President Mugabe adopted an IMF Structural Adjustment Program [SAP] in 1990-1. Moore believes that the SAP was adopted mainly under the pressure, and for the benefit of the export sector, which, given the country’s demographic makeup, largely referred to the white farmers. Gibbon mentions the Confederation of Zimbabwean Industry [CZI], a “white dominated” employers’ organization, which pushed for economic liberalization. The CZI tended to become involved in political issues, particularly those with a racial dimension. Engaging in co-operation with organization such as the Confederation of British Industry, the CZI, like the World Bank, argued against Zimbabwe’s policy of Import Substitution Industrialization. Notably, all of the opposition parties that emerged in the 1980s were pro-economic-liberalization.
By the time of the early 1990s, Zimbabwe’s system of clientism had become particularly rampant, and threatened the legitimacy of the government. Clientelism grew in part as a result of the land reform program. As Elich explains, the land reform was administered in a decentralized manner, in order to best use existing local structures of organization. However, the disaggregated power centres led to clientelism, as provincial officials and land auditors gave parcels of land to political allies. The legitimacy crisis surrounding clientelism may have forced the ZANU-PF to become more receptive to vocal opposition concerns, particularly from the large landowners and business organizations.

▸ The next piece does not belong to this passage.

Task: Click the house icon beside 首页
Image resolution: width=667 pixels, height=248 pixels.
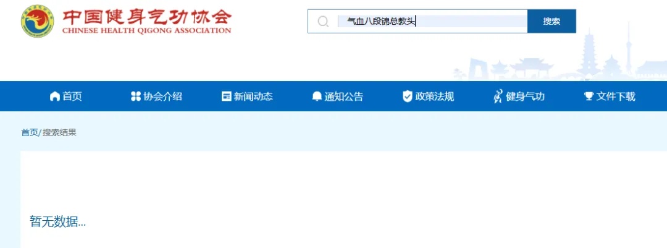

Brett further cites the “embourgeoisement” of the black ruling elite is as another factor in the legitimation of the structural adjustment. Proponents of economic liberalization suggested that the government’s economic planning had begun to stifle potential future growth, necessitating some form of structural adjustment. For example, Brett suggests that wage controls favoured capital-intensive businesses, such as the white farmers, and discouraged hiring. This situation in turn suppressed the development of a black capitalist class. Moreover, social welfare programs increased Zimbabwe’s debt. However, whatever problems existed with the state-led development, “the liberal experiment in Zimbabwe produced far worse results than its predecessor.”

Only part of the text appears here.